■ **RECORDS SUPPLIED**:
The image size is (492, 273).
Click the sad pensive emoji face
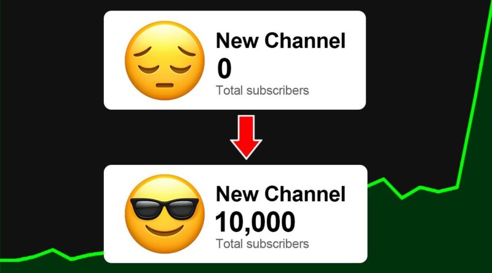(x=165, y=60)

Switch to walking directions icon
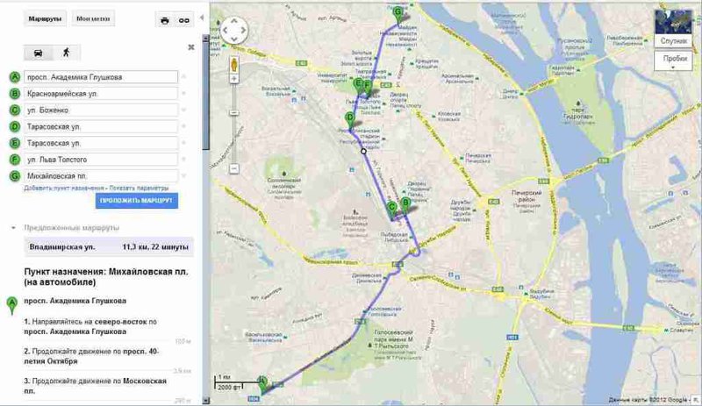tap(65, 53)
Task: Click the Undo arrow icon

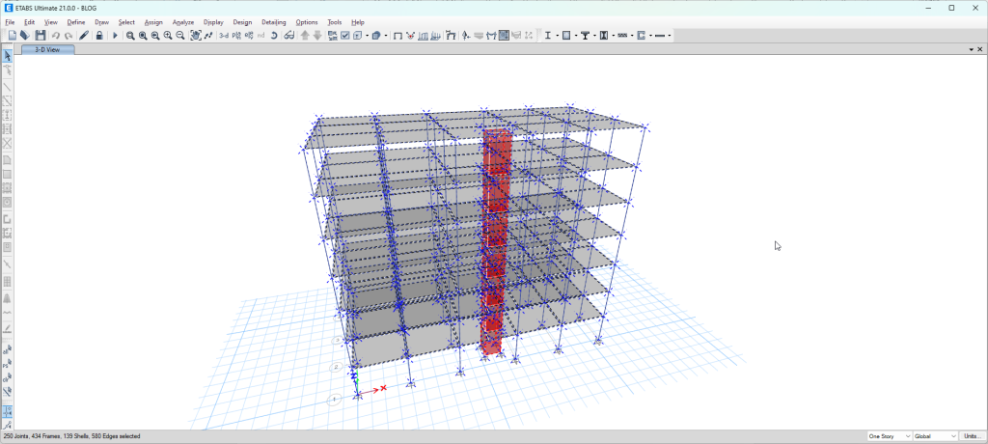Action: (x=56, y=36)
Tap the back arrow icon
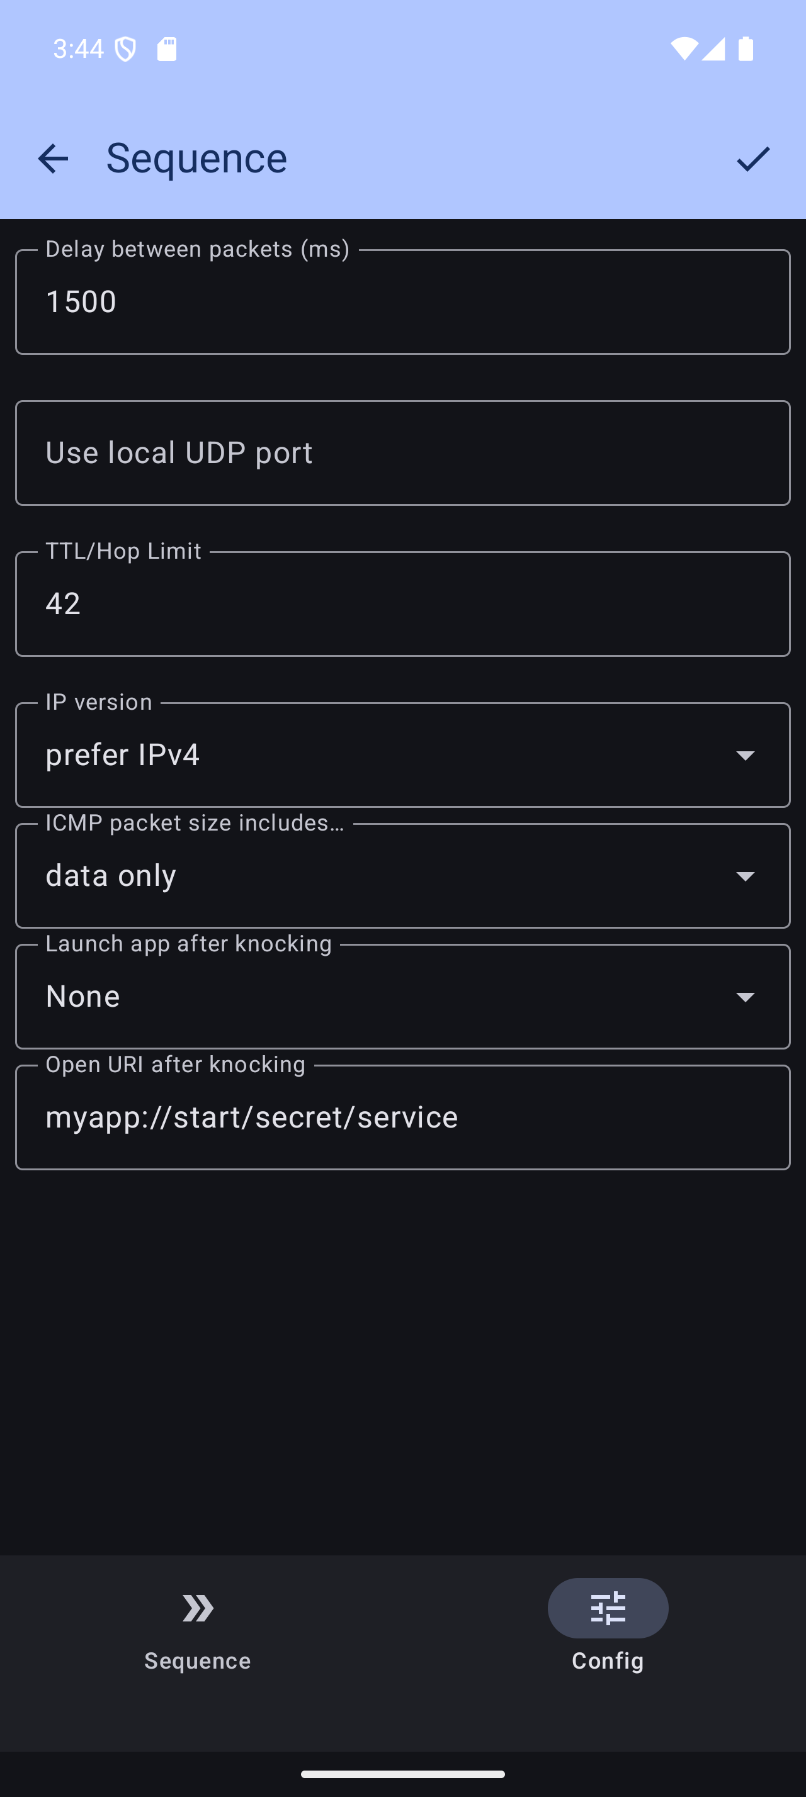 coord(53,158)
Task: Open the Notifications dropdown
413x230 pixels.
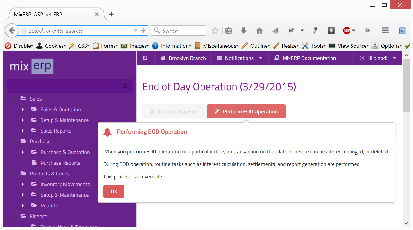Action: point(239,58)
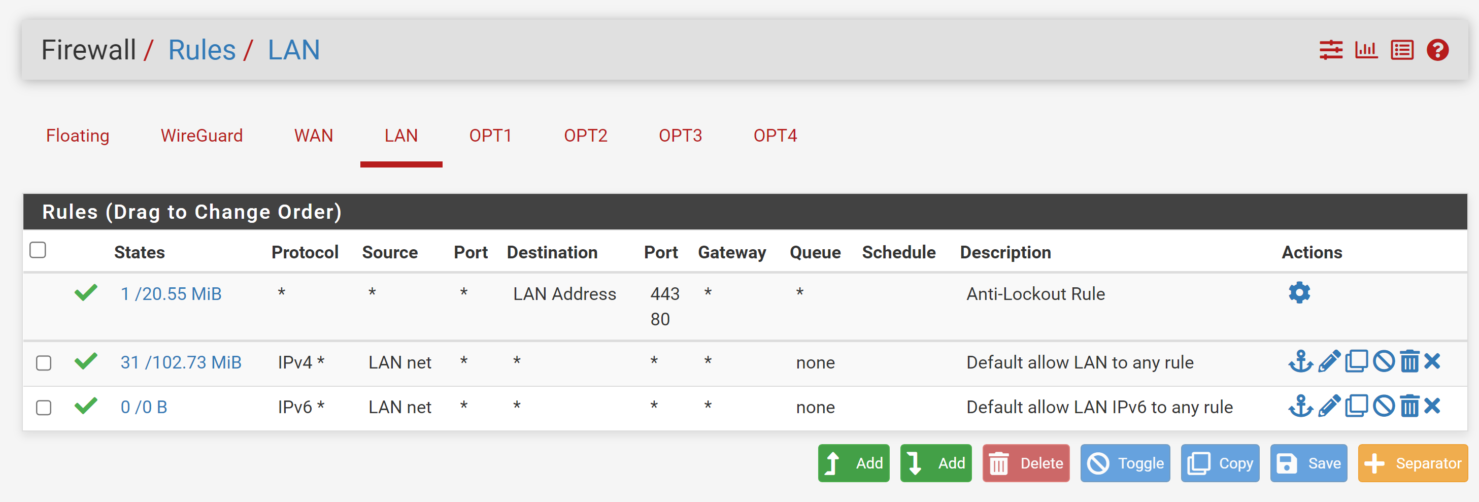Click the Rules breadcrumb link
Viewport: 1479px width, 502px height.
pyautogui.click(x=202, y=50)
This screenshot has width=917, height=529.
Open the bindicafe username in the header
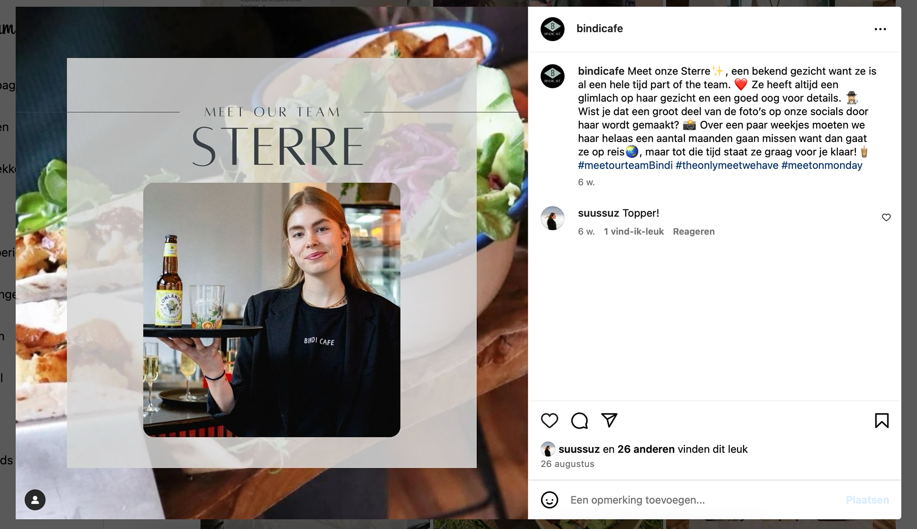599,29
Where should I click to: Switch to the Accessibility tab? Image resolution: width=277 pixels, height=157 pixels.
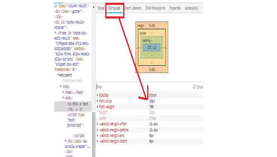(x=191, y=8)
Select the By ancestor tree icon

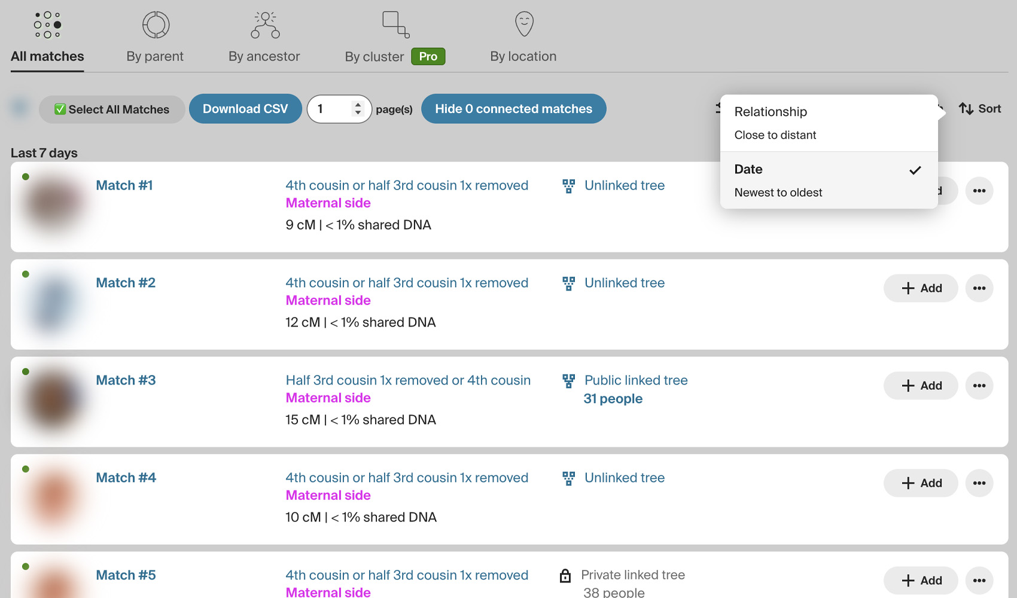coord(265,25)
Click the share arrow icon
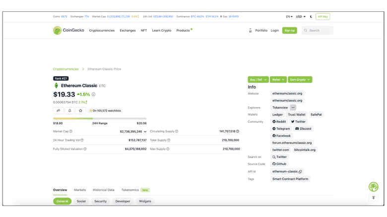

■ **WORK ORDER**: What the answer must hold is the exact text of every line from the one containing "Open the bindicafe username in the header" through the end of the data, minus any pictures.

■ **SOLVED EXERCISE**:
Open the bindicafe username in the header
599,29
Where should I click to: Switch to the Accessibility tab? Image resolution: width=277 pixels, height=157 pixels.
(x=191, y=8)
Select the By ancestor tree icon

coord(265,25)
Click the share arrow icon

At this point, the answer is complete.